Enviada em 01/11/2018

Nos últimos cinquenta anos, o Brasil passou por uma metamorfose no plano alimentar. A população saiu de um estado de subnutrição para um quadro de má alimentação. Isso ocorreu porque, em um primeiro momento, havia ausência de alimento (ou precário acesso aos produtos comestíveis). Posteriormente, embora tenha havido a revolução verde, o perfil alimentar do brasileiro se alterou, porém, não melhorou, afinal, a população passou a consumir produtos de baixa ou péssima qualidade.

Com efeito, essa realidade é exposta no documentário “Muito Além do Peso” que demonstra que crianças com menos de 10 anos de idade consomem bolachas, refrigerantes e produtos industrializados (ricos em sódio ou açúcar), deixando de comer frutas e verduras frescas, o que lhes proporciona, reflexamente, a aquisição de peso e de doenças crônicas em tenra idade, como, por exemplo, obesidade, hipertensão ou diabetes.

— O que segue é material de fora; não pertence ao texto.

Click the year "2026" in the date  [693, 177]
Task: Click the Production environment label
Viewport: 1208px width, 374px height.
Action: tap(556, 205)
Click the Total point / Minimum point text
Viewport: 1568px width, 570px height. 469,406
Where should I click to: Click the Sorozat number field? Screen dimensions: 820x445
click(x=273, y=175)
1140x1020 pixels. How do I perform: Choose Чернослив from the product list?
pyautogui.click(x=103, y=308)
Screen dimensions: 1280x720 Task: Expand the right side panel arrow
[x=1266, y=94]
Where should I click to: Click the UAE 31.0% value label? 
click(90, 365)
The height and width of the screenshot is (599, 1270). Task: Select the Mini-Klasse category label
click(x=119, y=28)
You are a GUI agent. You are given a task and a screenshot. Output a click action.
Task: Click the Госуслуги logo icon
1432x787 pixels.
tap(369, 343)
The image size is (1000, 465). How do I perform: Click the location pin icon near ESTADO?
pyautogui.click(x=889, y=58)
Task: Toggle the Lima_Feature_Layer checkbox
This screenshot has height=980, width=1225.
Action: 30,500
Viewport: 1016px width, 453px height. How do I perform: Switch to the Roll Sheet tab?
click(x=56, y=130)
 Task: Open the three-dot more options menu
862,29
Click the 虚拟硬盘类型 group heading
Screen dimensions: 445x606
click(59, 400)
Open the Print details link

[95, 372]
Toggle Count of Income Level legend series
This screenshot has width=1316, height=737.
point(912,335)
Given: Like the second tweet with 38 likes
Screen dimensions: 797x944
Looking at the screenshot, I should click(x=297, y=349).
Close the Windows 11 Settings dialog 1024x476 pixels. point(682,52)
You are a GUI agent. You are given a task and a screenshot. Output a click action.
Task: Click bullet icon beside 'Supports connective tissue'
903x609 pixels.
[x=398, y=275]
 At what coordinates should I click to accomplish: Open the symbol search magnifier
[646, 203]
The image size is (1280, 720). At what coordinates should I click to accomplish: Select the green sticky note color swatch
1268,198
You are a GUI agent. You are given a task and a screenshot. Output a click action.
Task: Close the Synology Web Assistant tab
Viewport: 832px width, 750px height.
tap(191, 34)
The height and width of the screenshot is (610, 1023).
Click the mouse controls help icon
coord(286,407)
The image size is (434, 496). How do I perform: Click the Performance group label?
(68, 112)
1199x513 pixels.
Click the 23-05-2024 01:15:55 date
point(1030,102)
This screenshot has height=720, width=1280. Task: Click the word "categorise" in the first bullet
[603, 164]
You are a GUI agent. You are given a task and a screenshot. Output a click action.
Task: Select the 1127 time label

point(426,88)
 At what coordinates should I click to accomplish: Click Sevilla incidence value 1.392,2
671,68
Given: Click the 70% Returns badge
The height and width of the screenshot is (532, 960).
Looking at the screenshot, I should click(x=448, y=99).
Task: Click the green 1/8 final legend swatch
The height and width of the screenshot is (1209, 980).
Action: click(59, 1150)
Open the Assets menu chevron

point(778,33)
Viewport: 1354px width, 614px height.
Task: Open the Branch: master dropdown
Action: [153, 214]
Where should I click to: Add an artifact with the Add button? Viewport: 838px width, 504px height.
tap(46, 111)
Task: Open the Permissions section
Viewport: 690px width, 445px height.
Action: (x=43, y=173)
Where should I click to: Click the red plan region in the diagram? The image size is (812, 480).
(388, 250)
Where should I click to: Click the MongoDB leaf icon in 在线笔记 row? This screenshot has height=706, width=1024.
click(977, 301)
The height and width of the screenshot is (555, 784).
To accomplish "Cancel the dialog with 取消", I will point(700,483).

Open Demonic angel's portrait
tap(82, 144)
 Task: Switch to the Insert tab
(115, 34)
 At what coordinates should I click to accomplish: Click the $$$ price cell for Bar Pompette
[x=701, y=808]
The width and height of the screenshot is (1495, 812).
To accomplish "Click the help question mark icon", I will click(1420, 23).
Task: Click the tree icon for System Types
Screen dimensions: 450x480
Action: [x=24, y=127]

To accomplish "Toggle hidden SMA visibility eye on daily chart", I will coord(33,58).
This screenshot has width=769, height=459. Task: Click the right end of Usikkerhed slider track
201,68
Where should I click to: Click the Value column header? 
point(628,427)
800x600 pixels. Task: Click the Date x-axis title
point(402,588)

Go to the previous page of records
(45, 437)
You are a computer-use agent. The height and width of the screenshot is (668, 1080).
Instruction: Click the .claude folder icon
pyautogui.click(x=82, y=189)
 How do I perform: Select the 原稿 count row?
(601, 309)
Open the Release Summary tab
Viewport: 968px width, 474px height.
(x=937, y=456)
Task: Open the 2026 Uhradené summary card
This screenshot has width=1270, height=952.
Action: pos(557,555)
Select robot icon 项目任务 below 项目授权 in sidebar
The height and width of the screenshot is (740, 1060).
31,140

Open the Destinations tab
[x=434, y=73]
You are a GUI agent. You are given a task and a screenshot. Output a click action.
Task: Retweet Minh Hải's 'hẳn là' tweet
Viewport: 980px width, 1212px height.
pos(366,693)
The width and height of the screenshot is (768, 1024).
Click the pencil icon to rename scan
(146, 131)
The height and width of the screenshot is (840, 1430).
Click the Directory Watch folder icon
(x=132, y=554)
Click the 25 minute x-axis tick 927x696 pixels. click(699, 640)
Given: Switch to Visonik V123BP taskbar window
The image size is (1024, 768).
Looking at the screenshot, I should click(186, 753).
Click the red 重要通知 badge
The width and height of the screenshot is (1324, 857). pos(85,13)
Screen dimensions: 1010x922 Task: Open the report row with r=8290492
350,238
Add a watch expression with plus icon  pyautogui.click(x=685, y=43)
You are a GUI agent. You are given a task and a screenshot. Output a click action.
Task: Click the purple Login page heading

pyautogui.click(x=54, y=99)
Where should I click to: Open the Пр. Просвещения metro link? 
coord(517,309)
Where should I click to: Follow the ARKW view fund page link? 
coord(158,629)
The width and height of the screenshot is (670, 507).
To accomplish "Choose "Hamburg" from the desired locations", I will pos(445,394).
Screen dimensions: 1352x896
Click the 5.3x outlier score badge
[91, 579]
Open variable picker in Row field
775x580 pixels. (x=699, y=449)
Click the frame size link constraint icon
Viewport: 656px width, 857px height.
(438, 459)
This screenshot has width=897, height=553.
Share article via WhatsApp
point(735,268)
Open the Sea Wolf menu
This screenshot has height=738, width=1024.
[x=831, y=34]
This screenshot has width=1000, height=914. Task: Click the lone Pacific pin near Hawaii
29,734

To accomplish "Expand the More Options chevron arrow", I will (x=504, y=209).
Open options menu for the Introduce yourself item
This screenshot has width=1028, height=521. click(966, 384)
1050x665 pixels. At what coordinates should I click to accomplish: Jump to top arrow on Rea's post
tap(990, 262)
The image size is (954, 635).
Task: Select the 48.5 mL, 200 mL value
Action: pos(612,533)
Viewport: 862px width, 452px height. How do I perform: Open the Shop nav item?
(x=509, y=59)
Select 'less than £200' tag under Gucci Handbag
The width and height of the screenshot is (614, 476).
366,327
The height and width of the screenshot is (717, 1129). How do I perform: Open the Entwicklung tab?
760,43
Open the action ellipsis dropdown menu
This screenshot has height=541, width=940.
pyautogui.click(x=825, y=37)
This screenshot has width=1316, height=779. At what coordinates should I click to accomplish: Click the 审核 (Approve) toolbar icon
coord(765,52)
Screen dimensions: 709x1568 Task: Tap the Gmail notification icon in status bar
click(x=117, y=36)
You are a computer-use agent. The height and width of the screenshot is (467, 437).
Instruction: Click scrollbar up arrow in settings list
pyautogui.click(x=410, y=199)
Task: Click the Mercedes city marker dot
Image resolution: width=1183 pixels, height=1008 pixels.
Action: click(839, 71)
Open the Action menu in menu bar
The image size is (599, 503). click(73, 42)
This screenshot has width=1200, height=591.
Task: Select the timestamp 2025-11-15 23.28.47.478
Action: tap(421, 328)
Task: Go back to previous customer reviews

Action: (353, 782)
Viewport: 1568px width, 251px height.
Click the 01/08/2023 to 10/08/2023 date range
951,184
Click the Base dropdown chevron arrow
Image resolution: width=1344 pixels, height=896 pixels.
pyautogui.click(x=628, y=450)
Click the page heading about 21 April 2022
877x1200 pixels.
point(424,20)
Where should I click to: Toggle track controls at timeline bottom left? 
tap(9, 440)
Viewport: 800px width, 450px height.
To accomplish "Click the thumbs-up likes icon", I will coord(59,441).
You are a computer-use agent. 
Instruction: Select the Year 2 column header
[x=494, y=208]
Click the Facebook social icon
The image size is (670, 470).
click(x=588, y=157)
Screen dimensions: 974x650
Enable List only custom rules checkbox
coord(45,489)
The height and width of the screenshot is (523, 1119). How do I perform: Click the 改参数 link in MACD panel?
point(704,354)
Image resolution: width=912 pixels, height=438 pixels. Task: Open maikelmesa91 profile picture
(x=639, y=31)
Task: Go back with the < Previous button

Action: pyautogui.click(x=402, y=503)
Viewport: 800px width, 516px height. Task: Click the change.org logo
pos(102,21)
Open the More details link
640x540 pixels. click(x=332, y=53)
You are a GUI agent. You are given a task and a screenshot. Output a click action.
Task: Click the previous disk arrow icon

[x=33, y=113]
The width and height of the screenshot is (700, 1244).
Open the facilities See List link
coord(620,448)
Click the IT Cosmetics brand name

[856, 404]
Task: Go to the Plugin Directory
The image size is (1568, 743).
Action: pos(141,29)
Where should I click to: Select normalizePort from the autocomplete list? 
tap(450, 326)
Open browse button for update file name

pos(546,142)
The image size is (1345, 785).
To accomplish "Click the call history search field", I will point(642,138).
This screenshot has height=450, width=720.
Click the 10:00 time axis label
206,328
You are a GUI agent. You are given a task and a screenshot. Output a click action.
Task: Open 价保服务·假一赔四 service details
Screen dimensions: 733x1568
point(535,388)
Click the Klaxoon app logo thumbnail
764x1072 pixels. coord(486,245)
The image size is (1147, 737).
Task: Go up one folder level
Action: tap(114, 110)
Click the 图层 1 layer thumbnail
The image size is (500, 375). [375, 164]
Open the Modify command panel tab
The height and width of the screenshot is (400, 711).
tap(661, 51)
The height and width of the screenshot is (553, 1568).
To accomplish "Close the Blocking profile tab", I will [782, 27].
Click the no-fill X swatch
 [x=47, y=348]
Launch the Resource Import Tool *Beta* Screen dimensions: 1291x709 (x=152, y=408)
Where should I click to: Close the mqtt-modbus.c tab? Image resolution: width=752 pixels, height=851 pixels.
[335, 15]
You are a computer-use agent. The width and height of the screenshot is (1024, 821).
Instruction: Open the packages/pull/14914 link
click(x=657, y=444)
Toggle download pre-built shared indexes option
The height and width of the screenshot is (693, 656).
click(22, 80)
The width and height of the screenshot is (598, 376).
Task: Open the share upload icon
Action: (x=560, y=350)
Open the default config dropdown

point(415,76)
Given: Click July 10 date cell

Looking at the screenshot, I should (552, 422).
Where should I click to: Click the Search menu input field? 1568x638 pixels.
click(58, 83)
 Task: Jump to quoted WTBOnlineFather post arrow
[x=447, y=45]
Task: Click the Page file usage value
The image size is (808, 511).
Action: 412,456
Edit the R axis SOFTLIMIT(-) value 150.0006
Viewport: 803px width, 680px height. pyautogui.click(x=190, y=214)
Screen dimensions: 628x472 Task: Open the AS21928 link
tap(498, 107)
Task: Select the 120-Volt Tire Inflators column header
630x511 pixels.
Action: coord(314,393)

Por outro lado, não bastasse o descaso com nossas crianças, existe uma lógica de mercado que produz, processa e transporta os alimentos sem cuidados mínimos de saúde pública. Por exemplo: segundo a Anvisa, grande parte das nossas frutas e verduras apresentam resíduos de agrotóxicos além do permitido, o que foi verificado em 91% das amostras no pimentão, 63% dos morangos e outros. Recentemente também a Polícia Federal deflagrou a Operação Carne Fraca, a qual, apesar de pontual, mostrou irregularidades na cadeia de consumo da carne.

Assim, com a finalidade de praticar as idéias do cozinheiro inglês Jamie Oliver (ativista da boa alimentação), seria de bom alvedrio que o Governo Federal, através do Ministério da Educação, contratasse nutricionistas que pudessem ministrar educação alimentar nas escolas (orientando sobre as diretrizes de alimentação saudável, escolha de alimentos, formas de preparo e cuidados higiênicos). Nesse caso, portanto, a médio e longo prazo, a população estaria esclarecida sobre o assunto e iríamos reduzir problemas de saúde pública da má alimentação, pois, parafraseando Kant, o ser humano é exatamente o que a educação fez dele.